Goals:
A - Translate the following sentence from the limited waiver agreement below into French: "Unless otherwise defined or amended in this Agreement, each capitalized term used in this Agreement has the meaning assigned to such term in the Loan Agreement."
B - Extend the limited waiver agreement below past its final sentence, keeping its formal legal style.

Supplied text:
--- Start ---

EX-10.18 3 a09-11175_1ex10d18.htm EX-10.18

Exhibit 10.18

 

LIMITED WAIVER AGREEMENT

 

This Limited Waiver Agreement (this “Agreement”) is made effective as of the        day of December, 2008, by and among J.B. POINDEXTER & CO., INC., a Delaware corporation (“Poindexter”), MORGAN TRUCK BODY, LLC, a Delaware limited liability company (“Morgan LLC”), TRUCK ACCESSORIES GROUP, LLC, a Delaware limited liability company (“TAG LLC”), MIC GROUP, LLC, a Delaware limited liability company (“MIC LLC”), MORGAN OLSON, LLC, a Delaware limited liability company (“MO LLC”), EFP, LLC, a Delaware limited liability company (“EFP LLC”), FEDERAL COACH, LLC, a Delaware limited liability company (“Federal Coach”) and RICHARD’S MANUFACTURING COMPANY, an Oklahoma corporation (“RMC”) (Poindexter, Morgan LLC, TAG LLC, MIC LLC, MO LLC, EFP LLC, Federal Coach and RMC each a “Borrower” and are collectively referred to as “Borrowers”), the other Loan Parties signatory hereto, BANK OF AMERICA, N.A., a national banking association, as successor by merger to LaSalle Bank National Association, for itself, as a Lender, and as Agent for the Lenders, and all other Lenders that are now or hereafter parties to the Loan Agreement (as hereinafter defined).

 

PRELIMINARY STATEMENT

 

A.            Loan Parties, Agent and Lenders executed a certain Loan and Security Agreement dated March 15, 2004 (as the same now existing or as hereafter amended, restated, extended, supplemented or otherwise modified from time to time, the “Loan Agreement”).

 

B.            Borrowers have requested that the Agent and Lenders waive certain provisions of the Loan Agreement, and the Agent and Lender have agreed to such waivers upon the terms and subject to conditions set forth herein.

 

NOW, THEREFORE, in consideration of the foregoing, mutual agreements contained herein and for other good and valuable consideration, the receipt and sufficiency of which are hereby acknowledged, the parties agree as follows:

 

Section 1.               Definitions.  Unless otherwise defined or amended in this Agreement, each capitalized term used in this Agreement has the meaning assigned to such term in the Loan Agreement.

--- End ---

(Records from a dataset)
--- Start ---

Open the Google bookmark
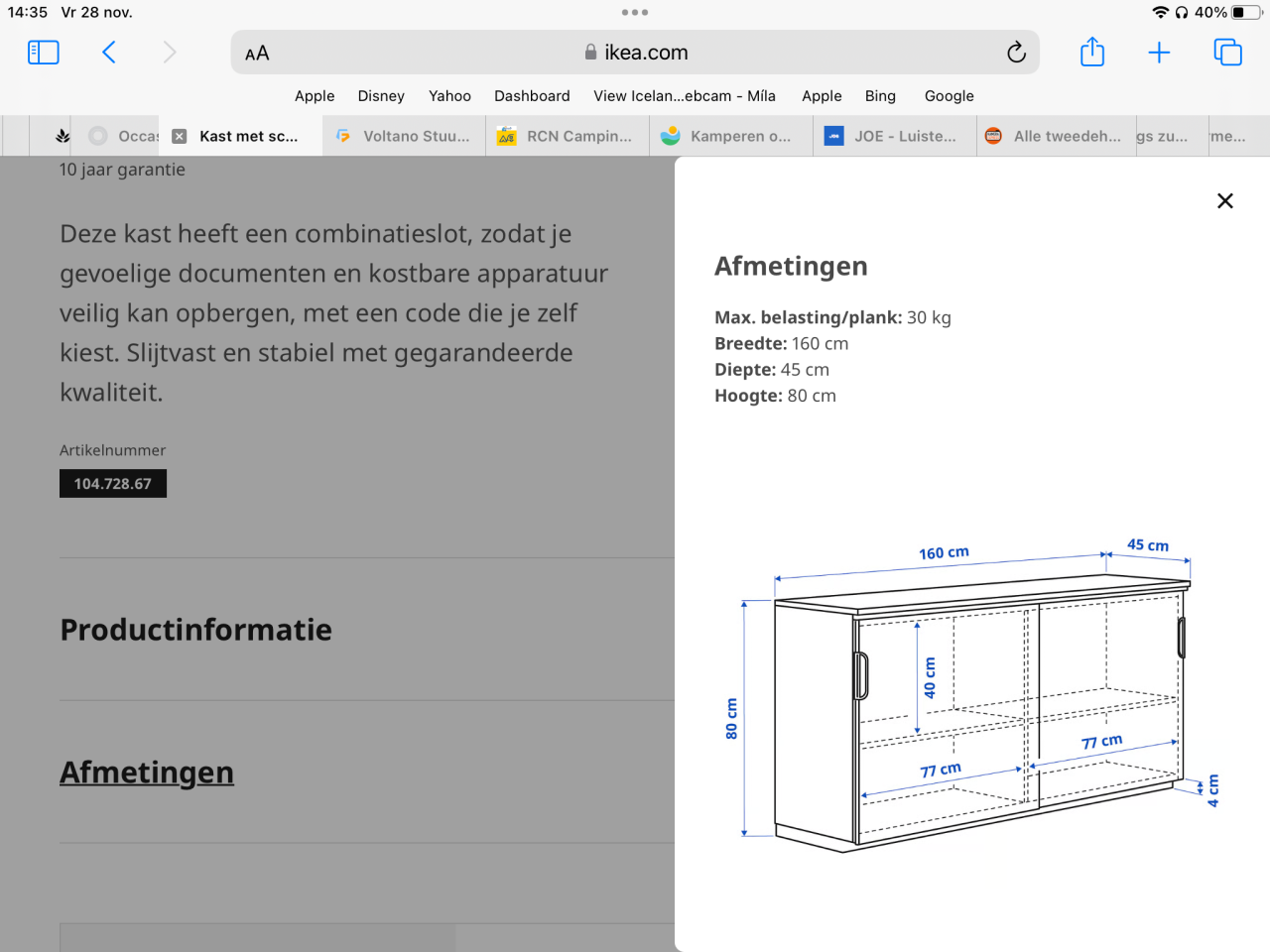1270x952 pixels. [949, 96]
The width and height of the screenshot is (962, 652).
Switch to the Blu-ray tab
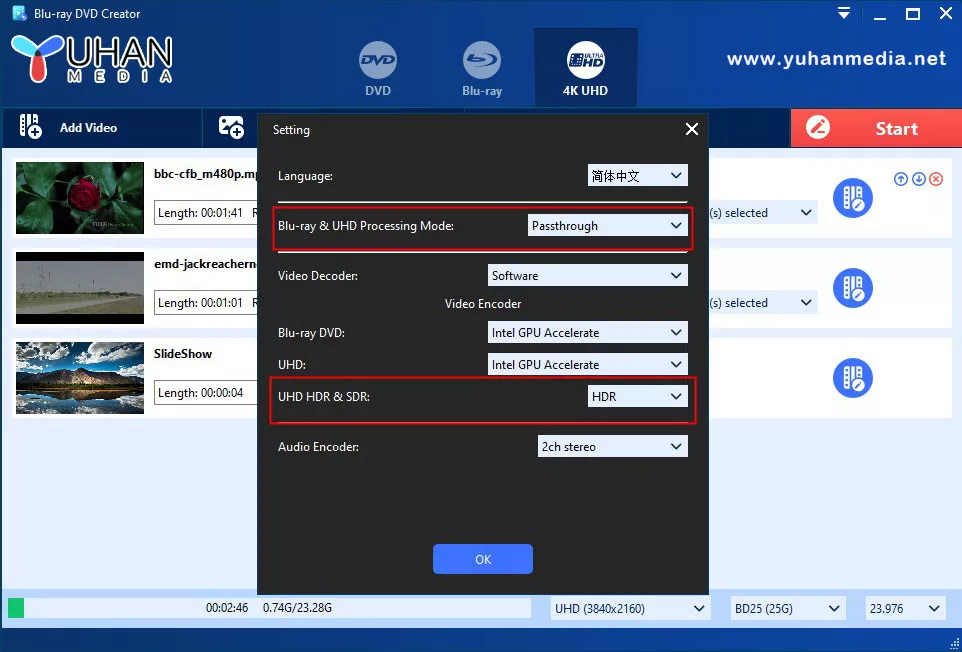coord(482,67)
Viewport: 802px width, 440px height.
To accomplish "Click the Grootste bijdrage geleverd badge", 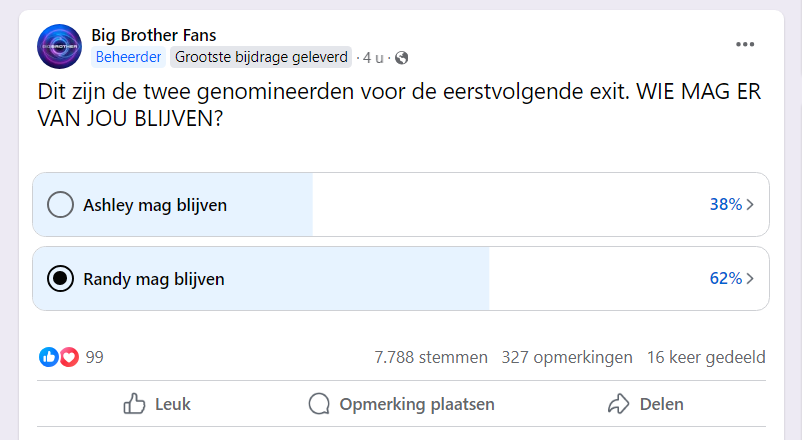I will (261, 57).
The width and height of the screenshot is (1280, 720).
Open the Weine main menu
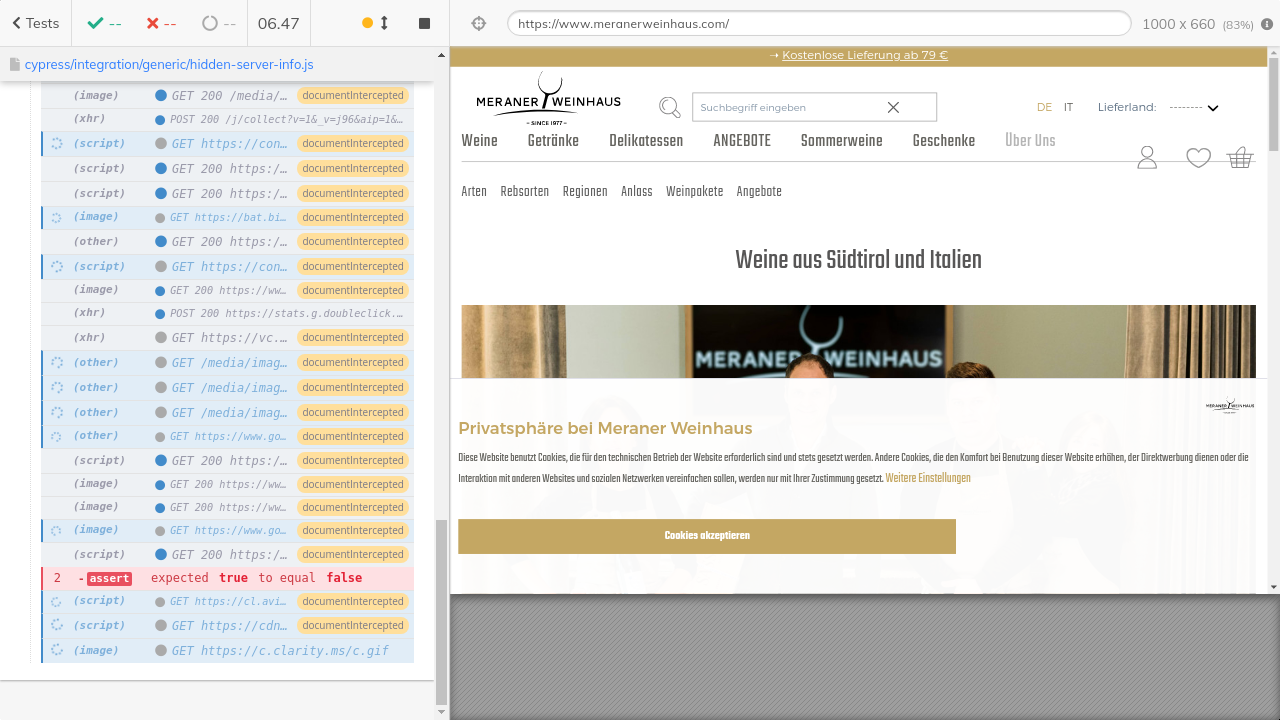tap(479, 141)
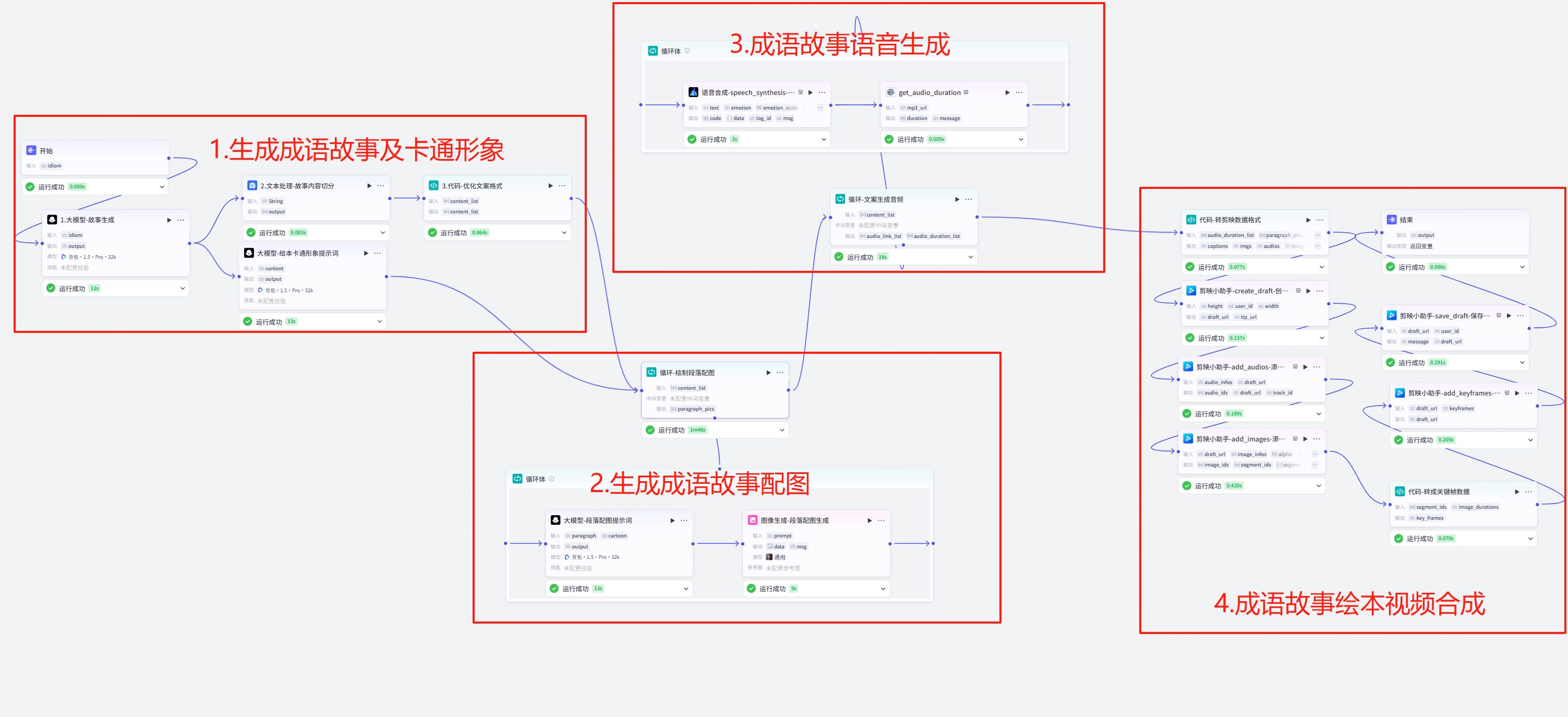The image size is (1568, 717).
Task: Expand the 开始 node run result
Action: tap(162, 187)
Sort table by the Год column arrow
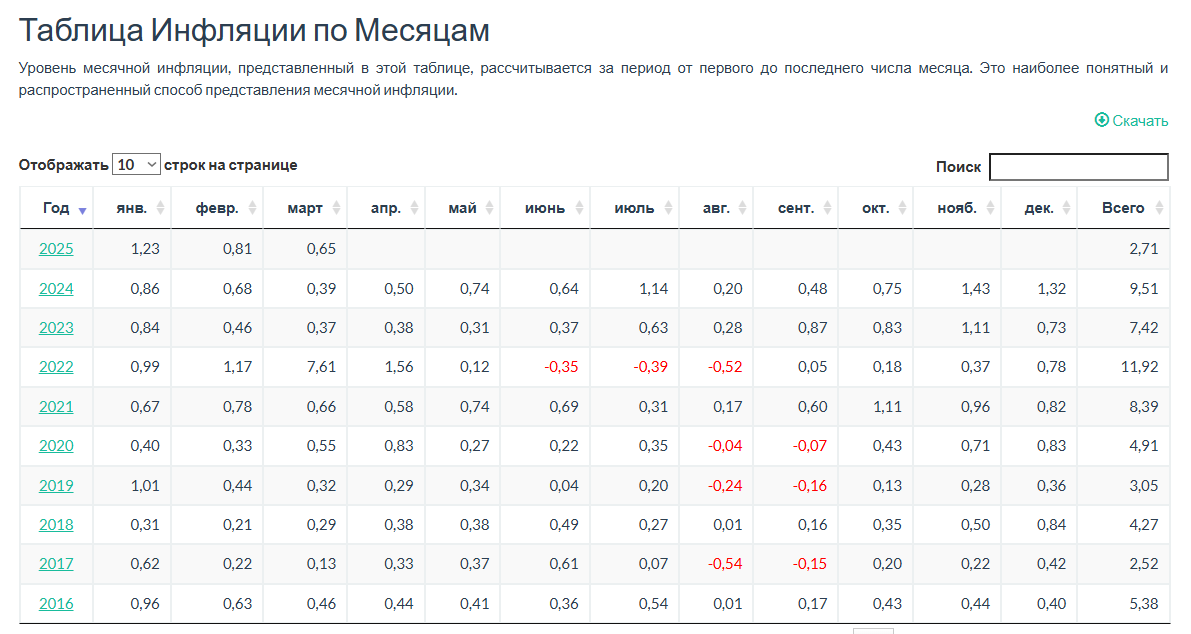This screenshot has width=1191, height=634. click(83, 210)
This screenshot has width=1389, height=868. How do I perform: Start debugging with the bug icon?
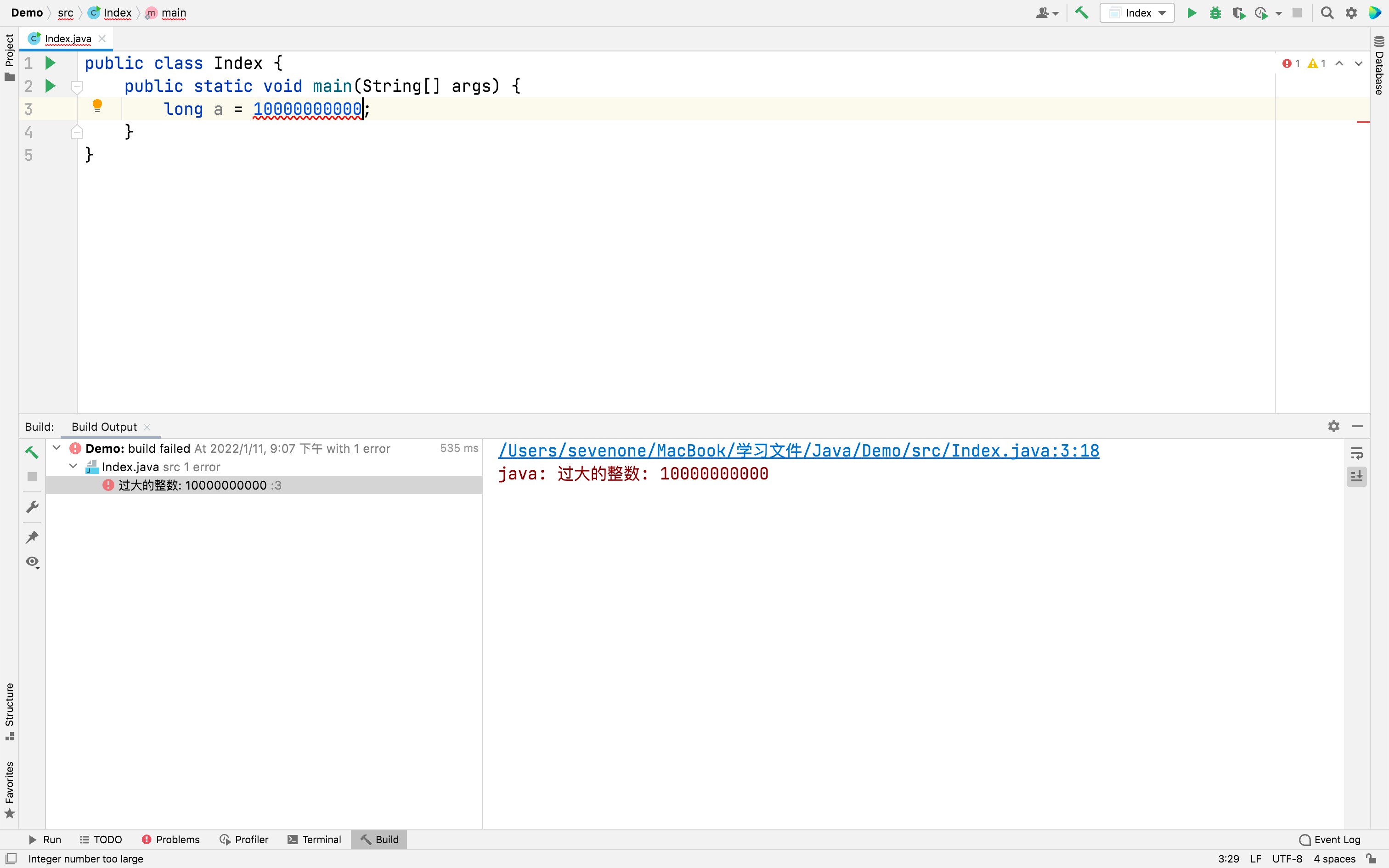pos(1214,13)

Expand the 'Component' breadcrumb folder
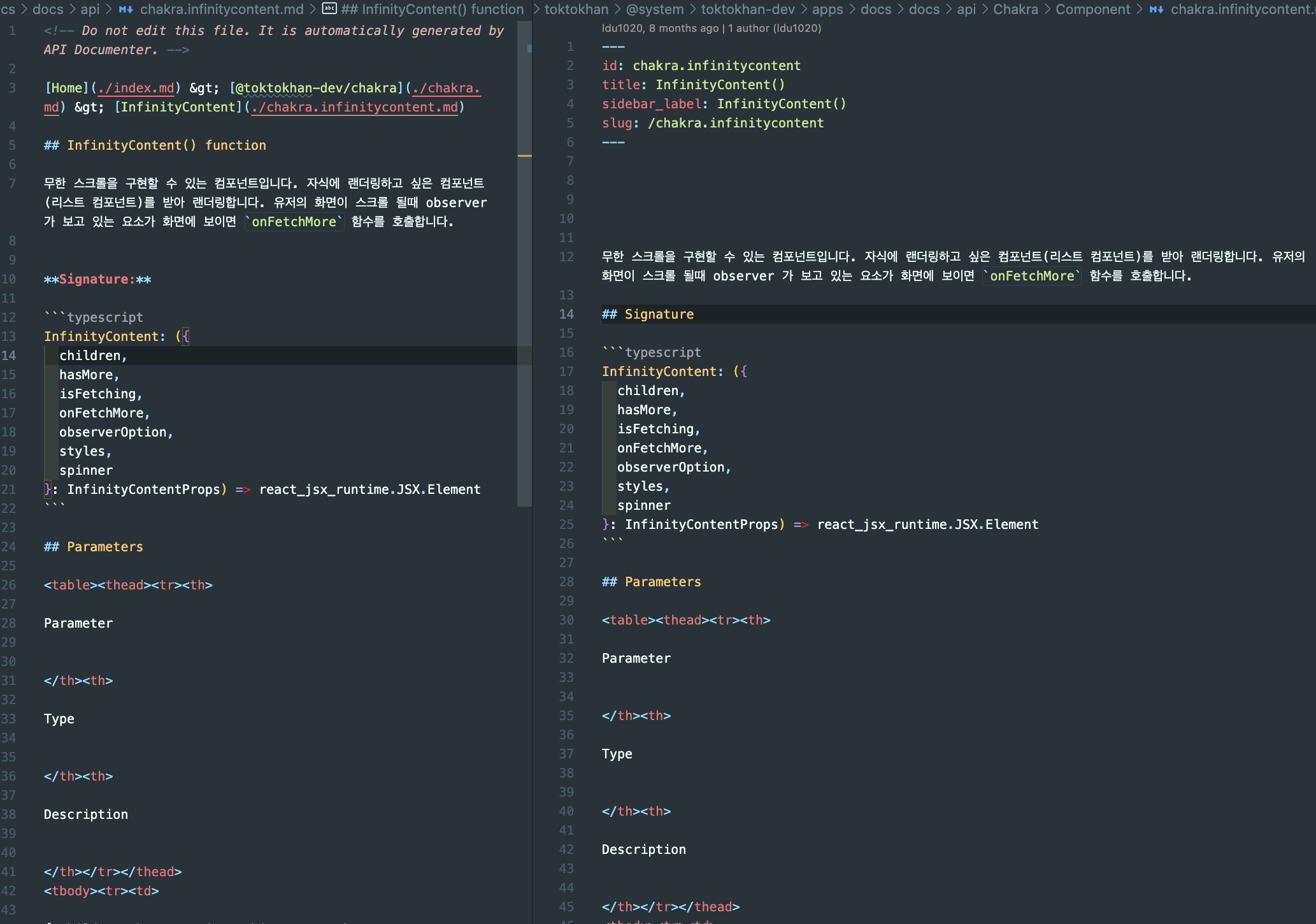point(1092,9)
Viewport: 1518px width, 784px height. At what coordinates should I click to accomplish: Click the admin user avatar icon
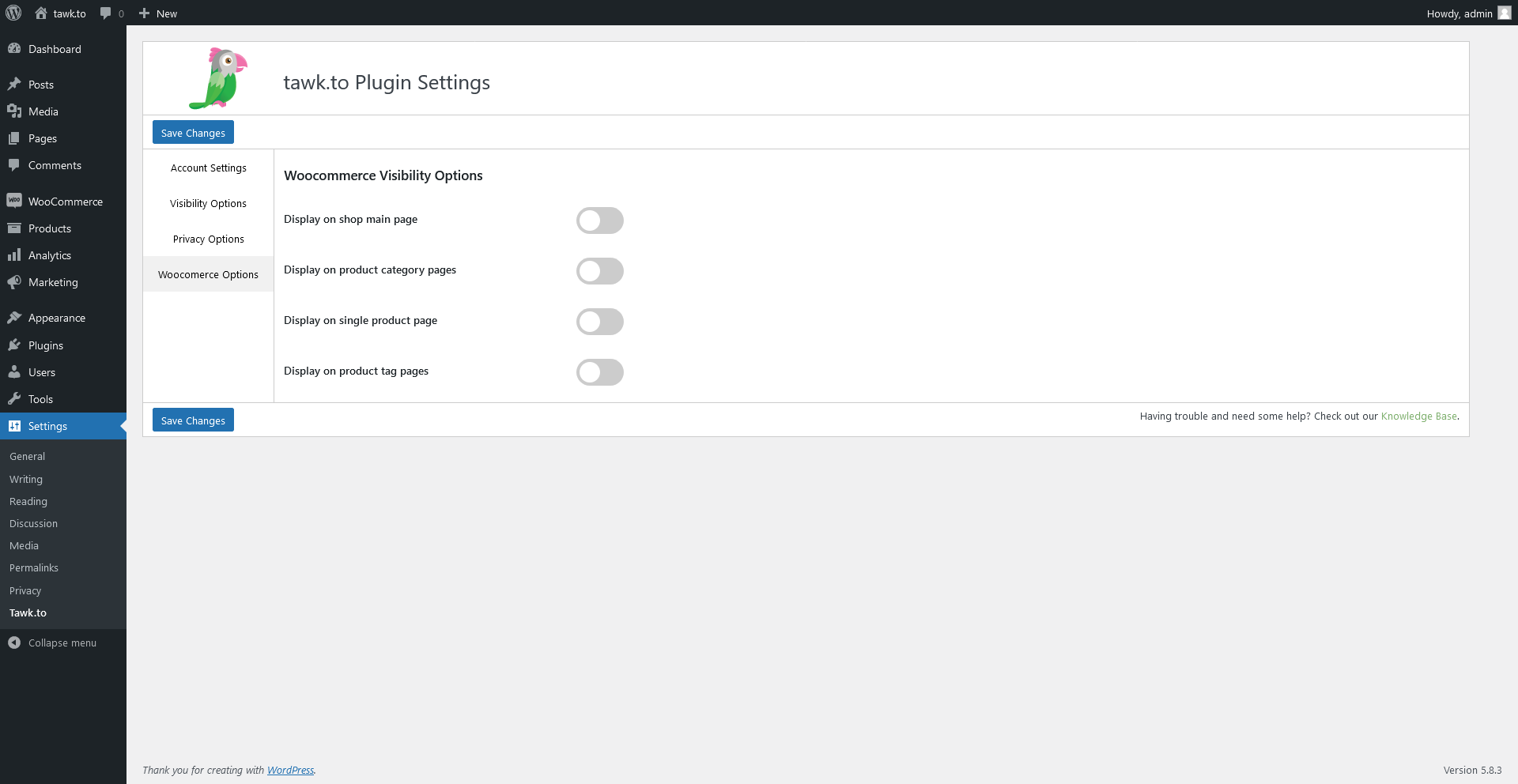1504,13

--- End ---

Per-task outputs:
A - Sauf définition ou modification contraire dans le présent Accord, chaque terme commençant par une majuscule utilisé dans le présent Accord a le sens qui lui est attribué dans le Contrat de prêt.

B -
Section 2.               Limited Waiver.  At all times during the period commencing on the date hereof and ending on and including April 1st, 2009 (the “Waiver Period”), the Agent and Lenders hereby agree to waive Sections 13(b)(vi) and 13(e) of the Loan Agreement solely to the extent necessary to permit Poindexter to repurchase the Senior Notes in one or more transactions or series of related transactions during the Waiver Period  (each such transaction or series of related transactions is herein referred as a “Repurchase of Senior Notes” and collectively as the “Repurchases of Senior Notes”) so long as (i) no Default or Event of Default exists immediately prior to or at the time of or would result after giving effect to any Repurchase of Senior Notes, (ii) the aggregate amount paid for any such Repurchase of Senior Notes does not exceed 60% of the face amount of all of the Senior Notes repurchased in such Repurchase of Senior Notes, (iii) the aggregate amount of proceeds of Loans used to fund all such Repurchases of Senior Notes does not exceed $10,000,000 and (iv) promptly following each such Repurchase

 



 

of Senior Notes, Borrowers deliver to the Agent notice (which may be delivered by e-mail or fax), setting forth (1) the amount paid for such Repurchase of Senior Notes and the aggregate amount paid for all Repurchases of Notes since the commencement of the Waiver Period, (ii) the face amount of the Senior Notes that are repurchased in such Repurchase of Senior Notes and the aggregate face amounts of all Senior Notes repurchased since the commencement of the Waiver Period and (iii) the amount of proceeds of Loans (if any) used to fund such Repurchase of Senior Notes and the aggregate amount of proceeds of Loans (if any) used to fund all Repurchases of Senior Notes since the commencement of the Waiver Period.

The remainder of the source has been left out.